In v0.9 and v0.10 of ML-Agents, we introduced a series of features aimed at decreasing training time, namely Asynchronous Environments, Generative Adversarial Imitation Learning (GAIL), and Soft Actor-Critic. With our partner JamCity, we previously showed that the parallel Unity instance feature introduced in v0.8 of ML-Agents enabled us to train agents for their bubble shooter game, Snoopy Pop, 7.5x faster than with a single instance. In this blog post, we will explain how v0.9 and v0.10 build on those results and show that we can decrease Snoopy Pop training time by an additional 7x, enabling more performant agents to be trained in a reasonable time.
The purpose of the Unity ML-Agents Toolkit is to enable game developers to create complex and interesting behaviors for both playable and non-playable characters using Deep Reinforcement Learning (DRL). DRL is a powerful and general tool that can be used to learn a variety of behaviors, from physics-based characters to puzzle game solvers. However, DRL requires a large volume of gameplay data to learn effective behaviors– a problem for real games that are typically constrained in how much they can be sped up.
Several months ago, with the release of ML-Agents v0.8, we introduced the ability for ML-Agents to run multiple Unity instances of a game on a single machine, dramatically increasing the throughput of training samples (i.e., the agent’s observations, actions, and rewards) that we can collect during training. We partnered with JamCity to train an agent to play levels of their Snoopy Pop puzzle game. Using the parallel environment feature of v0.8, we were able to achieve up to 7.5x training speed up on harder levels of Snoopy Pop.
But parallel environments will only go so far—there is a limit to how many concurrent Unity instances can be run on a single machine. To improve training time on resource-constrained machines, we had to find another way. In general, there are two ways to improve training time: increase the number of samples gathered per second (sample throughput), or reduce the number of samples required to learn good behavior (sample efficiency). Consequently, in v0.9, we improved our parallel trainer to gather samples asynchronously, thereby increasing sample throughput.
Furthermore, we added Generative Adversarial Imitation Learning (GAIL), which enables the use of human demonstrations to guide the learning process, thus improving sample efficiency. Finally, in v0.10, we introduced Soft Actor-Critic (SAC), a trainer that has substantially higher sample efficiency than the Proximal Policy Optimization trainer in v0.8. These changes together improved training time by another 7 times on a single machine.
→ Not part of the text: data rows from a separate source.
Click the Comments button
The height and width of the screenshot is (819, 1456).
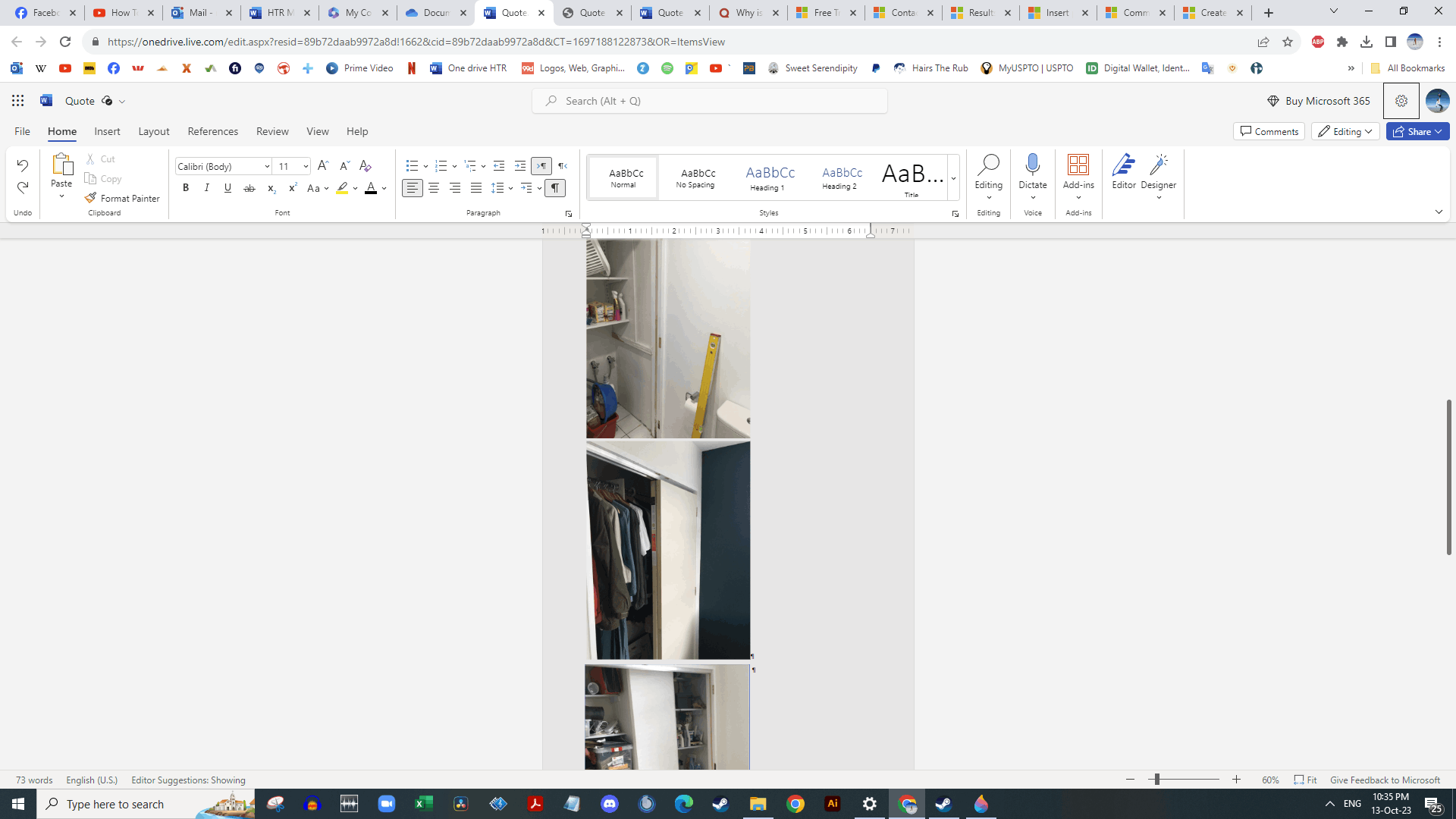pos(1269,131)
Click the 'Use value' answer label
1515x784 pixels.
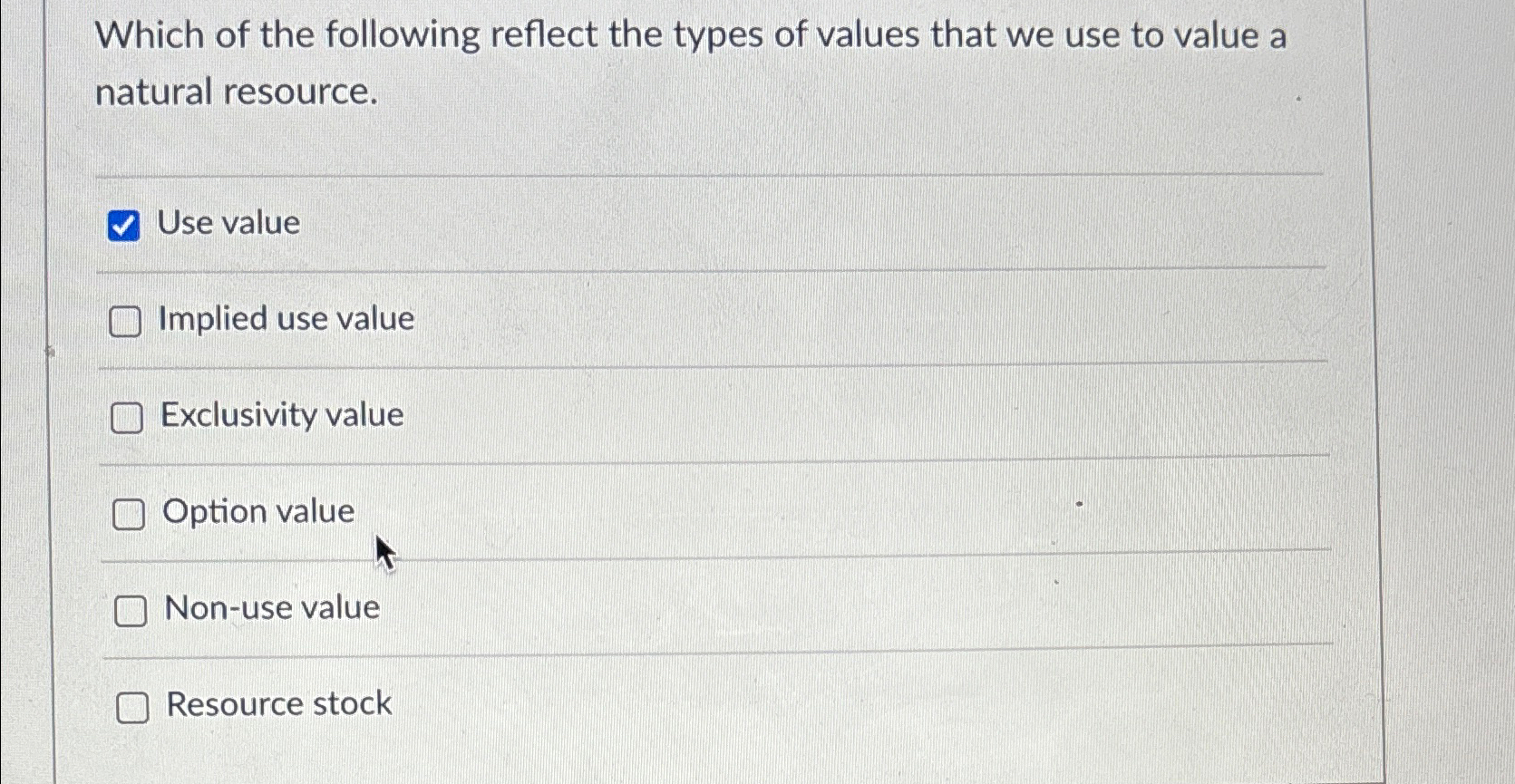228,223
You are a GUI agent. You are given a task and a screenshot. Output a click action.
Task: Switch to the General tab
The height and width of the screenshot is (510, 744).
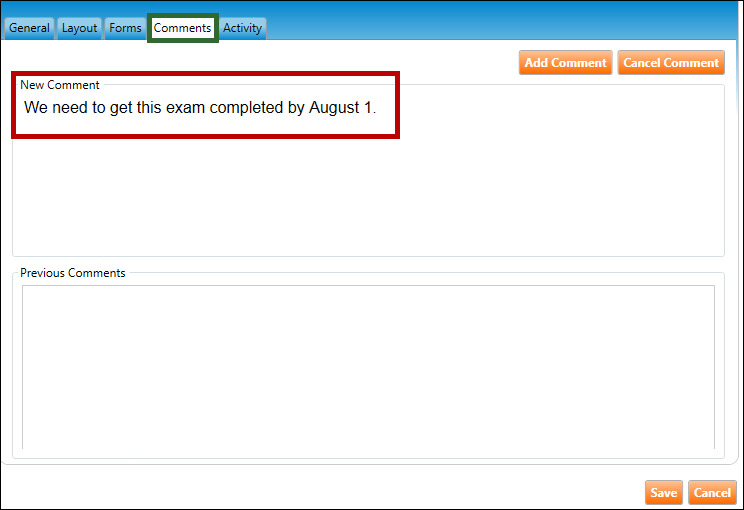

For Snoopy Pop, this meant that we were not only able to create agents that solve levels but agents that solved them in the same # of steps as a human player. With the increased sample throughput and efficiency, we were able to train multiple levels of Snoopy Pop on a single machine, which previously required multiple days of training on a cluster of machines. This blog post will detail the improvements made in each subsequent version of ML-Agents, and how they affected the results in Snoopy Pop.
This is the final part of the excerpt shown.